The departure of offensive coordinator Al Saunders and his ultra-thick playbook had to happen in order for Zorn to be aboard, so that isn't necessarily a bad thing. The challenge, though, will be for quarterback Jason Campbell to learn yet another new offense, because Zorn's West Coast-style scheme is very different than Saunders' offense.

The departure of defensive coordinator Gregg Williams doesn't necessarily pose a major problem, either, even though he had been a strong candidate for the head-coaching job. That's because Williams' replacement, Greg Blache, had been Williams' right-hand man and plans no changes in the defense. In fact, the Redskins' defensive playbook included about 40 percent of Blache's ideas. When Blache ran Chicago's defense, he didn't blitz as much as Williams does, but he is not opposed to the tactic.

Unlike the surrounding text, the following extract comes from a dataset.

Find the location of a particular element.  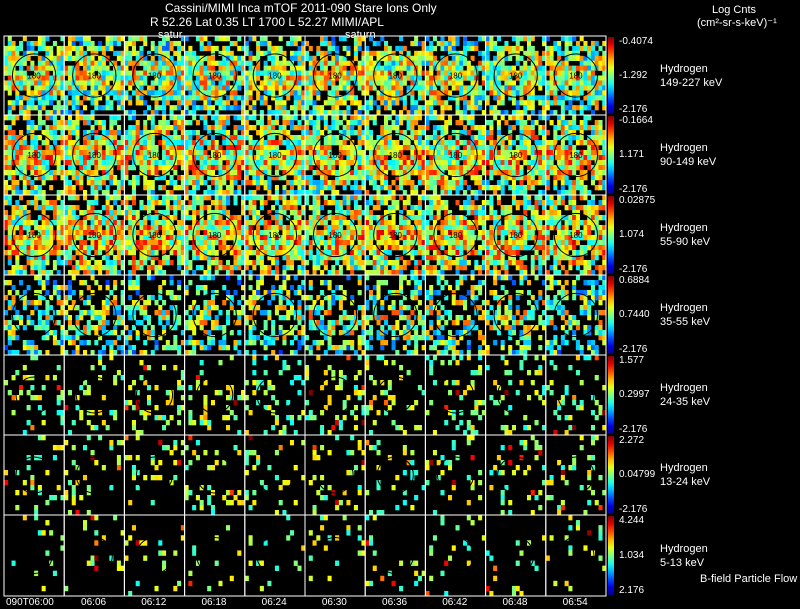

center-label: 180 is located at coordinates (456, 76).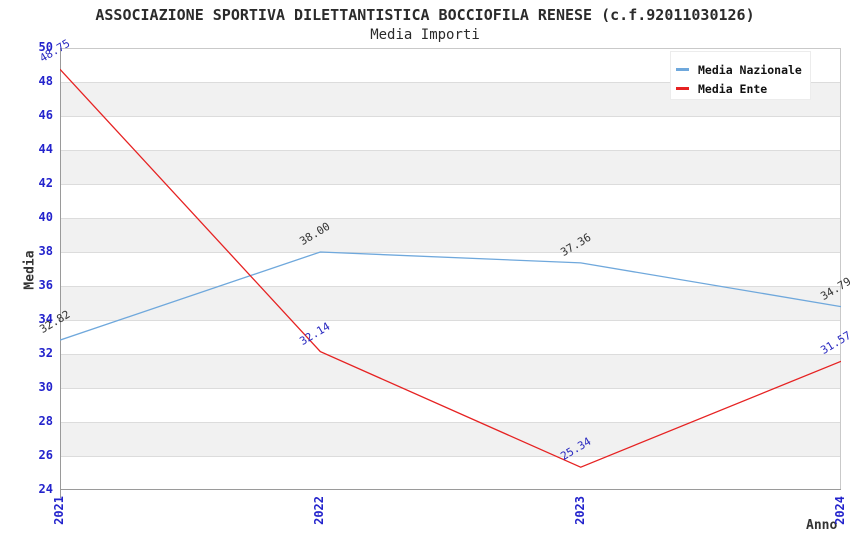  What do you see at coordinates (59, 510) in the screenshot?
I see `x-tick-label: 2021` at bounding box center [59, 510].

Question: *I know you used to cover the Bills, and I was wondering what your take was on the whole Toronto deal. Do you see it as a bad thing? And what do you think it will take to keep the Bills in Buffalo (where they belong) for good? -- Marc, Buffalo, N.Y. *

I think the Bills' agreement to play five regular-season games and three preseason games in Toronto over the next five years could prove to be a very good thing for the team's financial health in Buffalo. That assumes that those games, which will be priced considerably higher than those played at Ralph Wilson Stadium, can sell as well as the Bills and their Canadian partners believe they will.

I do not see the deal as a prelude to the Bills moving to Toronto. That is not something that the Bills or the NFL is actively seeking, nor was it the motivation behind the agreement. The Bills and the league see this as being similar to when the Packers once split regular-season games between Green Bay and Milwaukee. It is an attempt to maximize the Bills' regional footprint, which is necessary given their limitations as a small-market franchise.

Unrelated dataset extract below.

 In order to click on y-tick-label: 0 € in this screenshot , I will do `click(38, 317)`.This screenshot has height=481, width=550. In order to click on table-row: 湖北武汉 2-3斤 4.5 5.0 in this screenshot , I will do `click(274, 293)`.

Sadly, I am not sure there is anything that could be done to assure that the Bills will remain in Buffalo, where I, too, believe they belong. Their fan support is tremendous (and Canada is a significant part of that equation), but owner Ralph Wilson is absolutely correct in saying the economic realities of western New York do not paint an encouraging long-term picture when you compare the Bills with most other NFL teams.

The Bills will never come close to matching their competitors in New York, New England, Dallas, or Washington for the abundance of corporate dollars available for sponsorship and suite sales. A new, state-of-the-art stadium (which would figure to be extremely difficult for the Buffalo area to afford or justify) with all sorts of luxury boxes won't help because there aren't enough businesses to fill them, at least not to the degree that would put the Bills on the same competitive level as larger-market teams.

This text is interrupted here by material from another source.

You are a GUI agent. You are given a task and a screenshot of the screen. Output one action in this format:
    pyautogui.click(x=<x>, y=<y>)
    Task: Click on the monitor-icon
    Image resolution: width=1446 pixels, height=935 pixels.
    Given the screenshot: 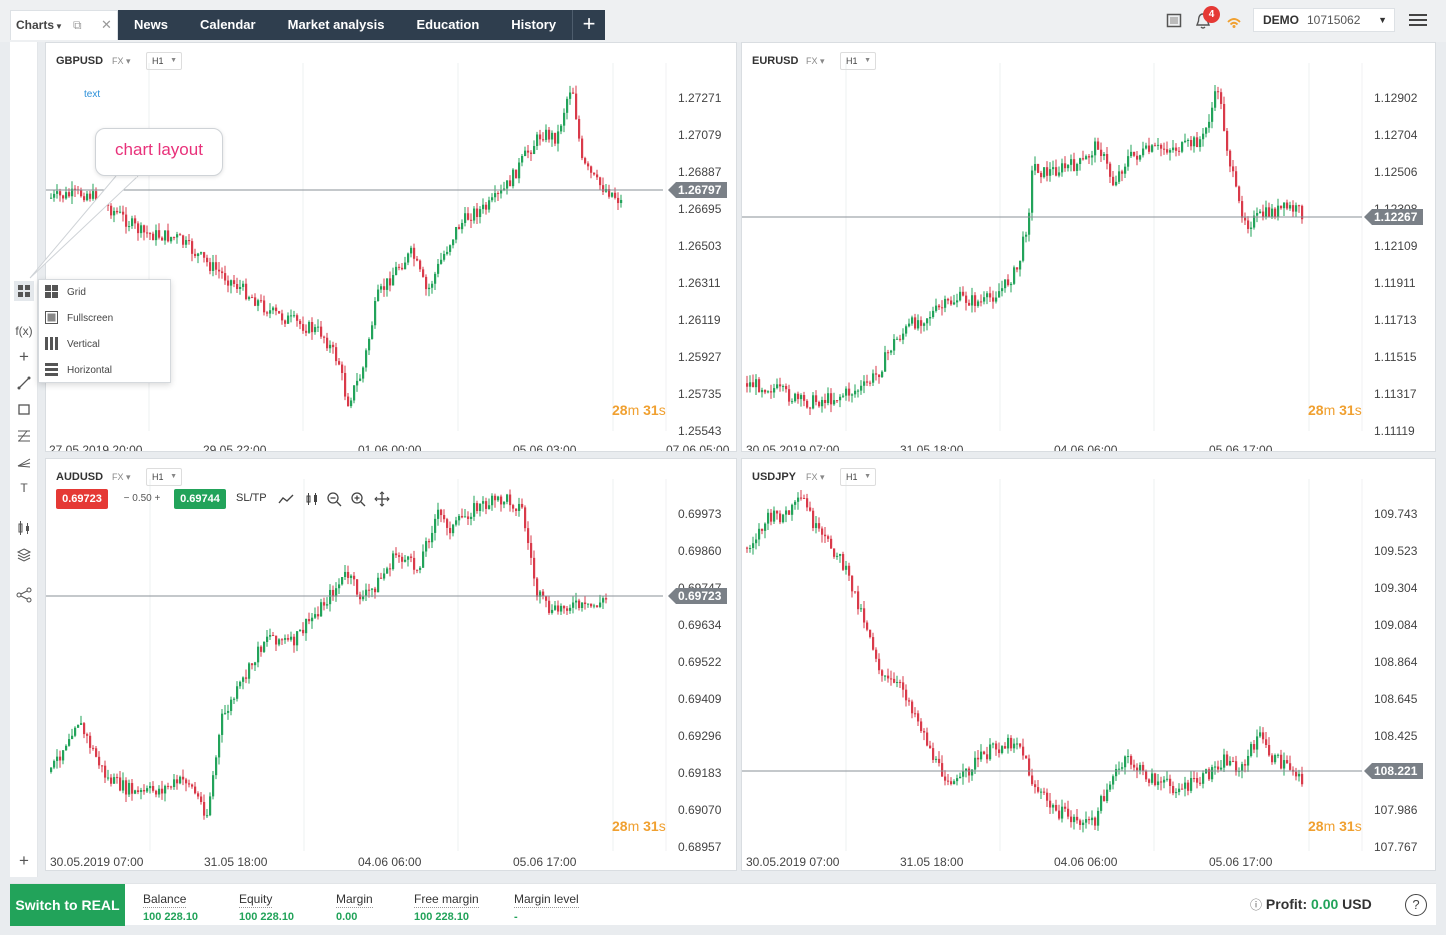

Contrary to popular opinion, there is no reason to presume that another owner willing to keep the team in Buffalo would be a "savior," because the new owner would face those same economic issues. And we will not know the identity of that new owner until after Wilson's passing, because then and only then will the team be up for sale.

Question: *Adrian Peterson is a special running back, as you wrote in your column from the Pro Bowl, but are the Vikings smart enough to give it to him more than 15-20 times a game? -- Joe G., Westborough, Mass. *

I certainly hope so, because Peterson is the primary reason to believe that the Vikings can get over the hump and into the playoffs next season.

Hearing some of his fellow Pro Bowlers gush about him after his MVP performance was revealing. Among the comments that stood out were these from NFC quarterback Jeff Garcia: "He's one of those guys who I think everyone out here on this field wishes was on their team during the regular season. …Already he's pretty much a man-child in this league. It's very rare that a player comes on the scene and dominates like he's capable of dominating."